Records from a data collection
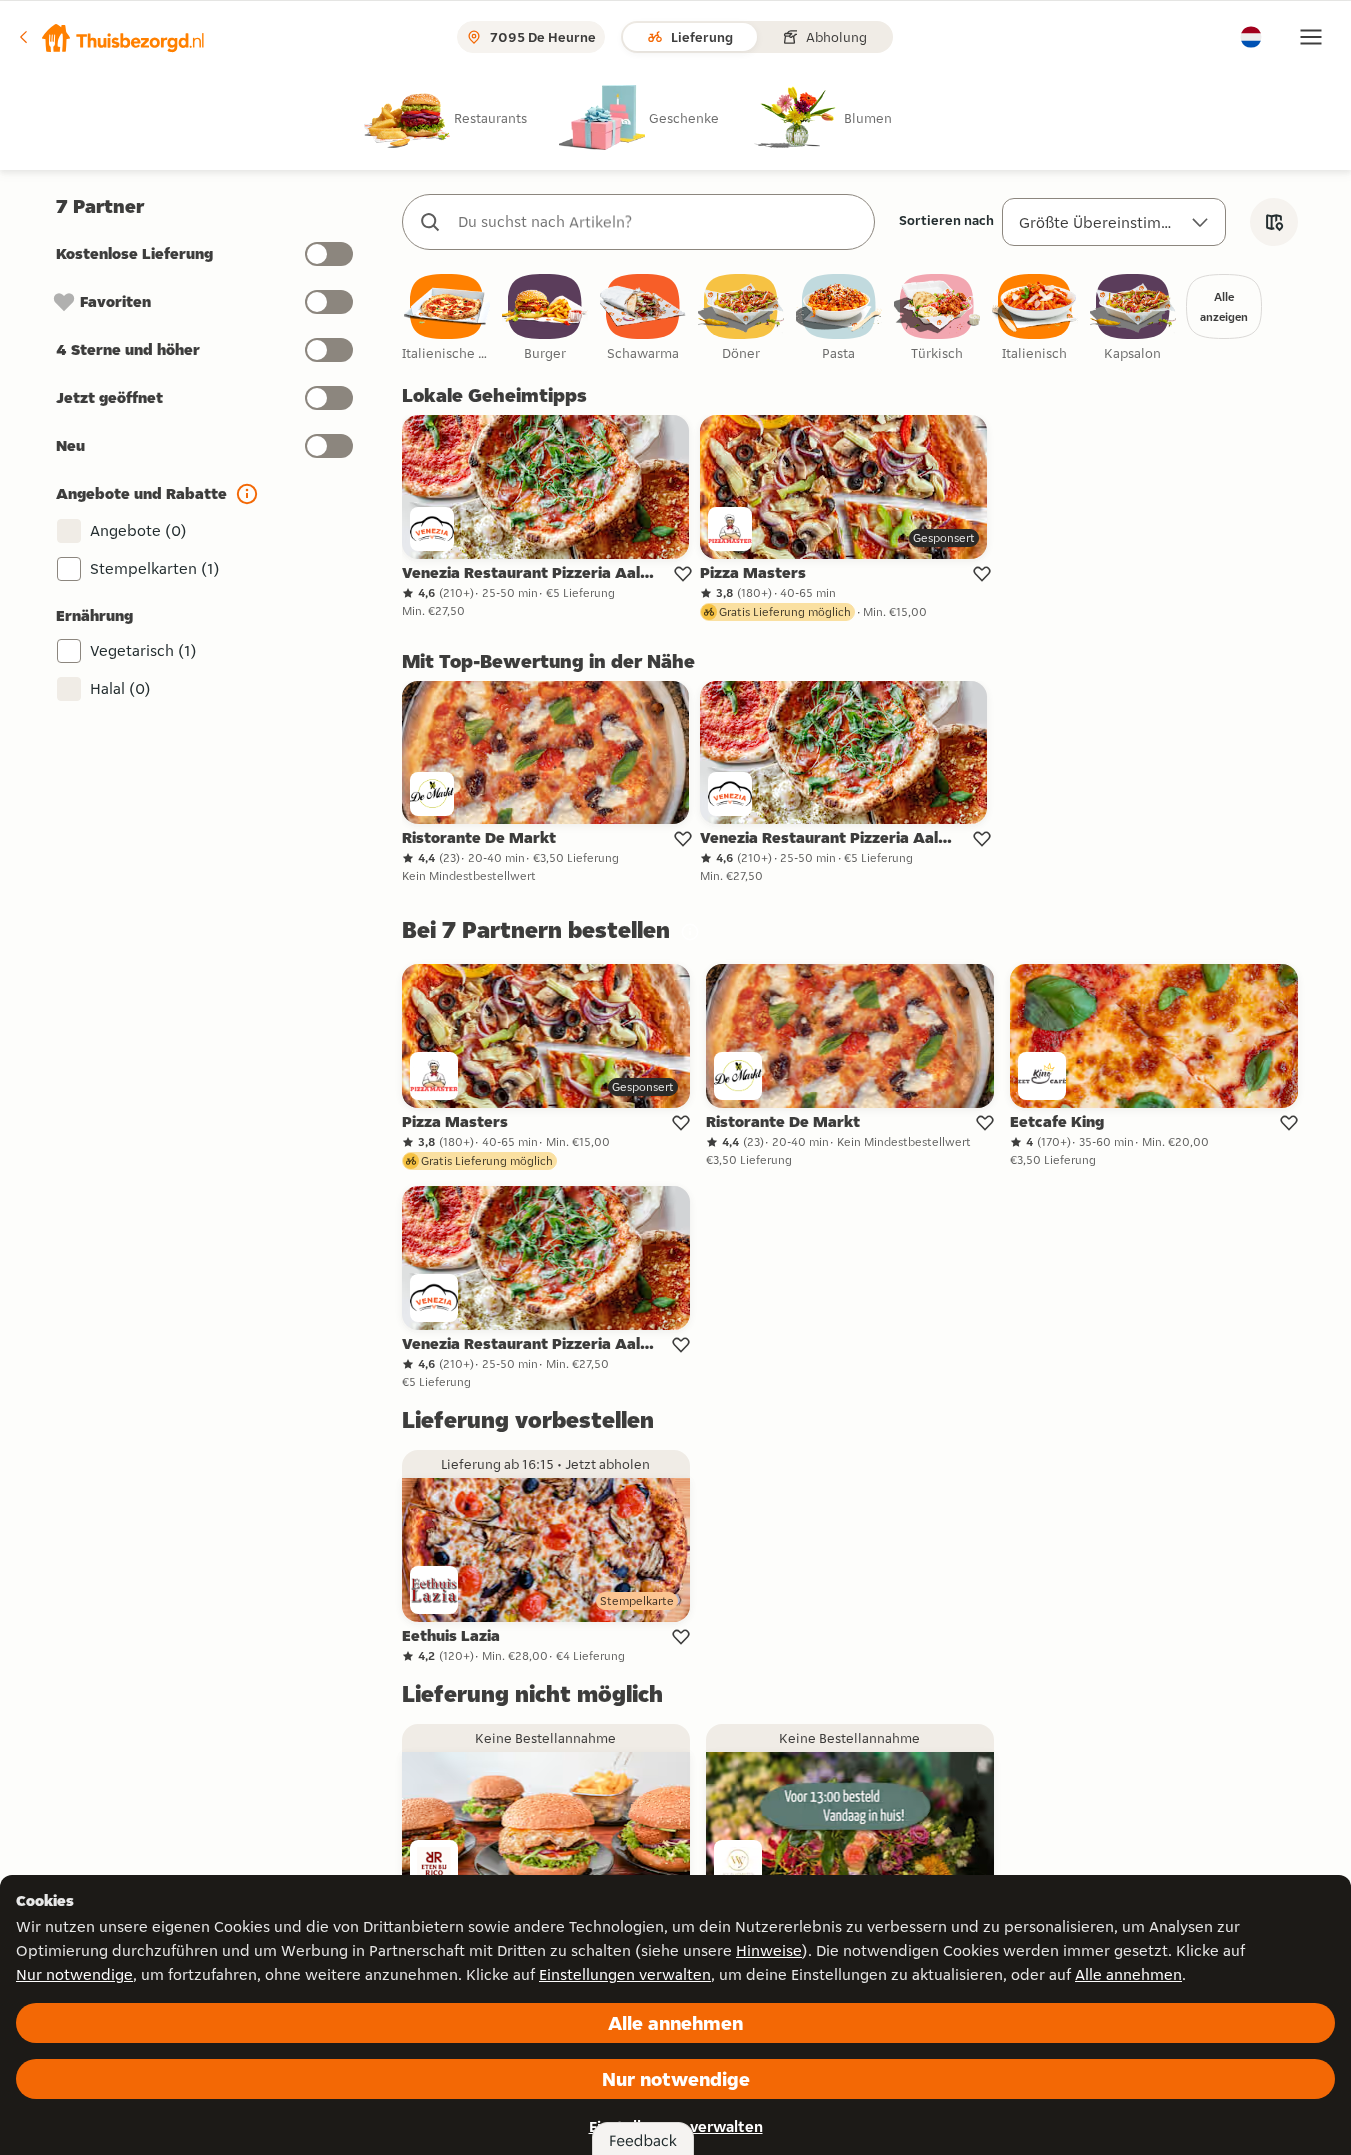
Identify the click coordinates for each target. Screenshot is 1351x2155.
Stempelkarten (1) (155, 568)
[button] (111, 37)
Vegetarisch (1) (143, 650)
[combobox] (658, 222)
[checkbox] (447, 318)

• [Task details]:
Leave the images aside and transcribe all entries exactly.

• [Solution to the exercise]:
Identify the click coordinates for each target. Screenshot is 1351x2155.
Stempelkarten (1) (155, 568)
[button] (111, 37)
Vegetarisch (1) (143, 650)
[combobox] (658, 222)
[checkbox] (447, 318)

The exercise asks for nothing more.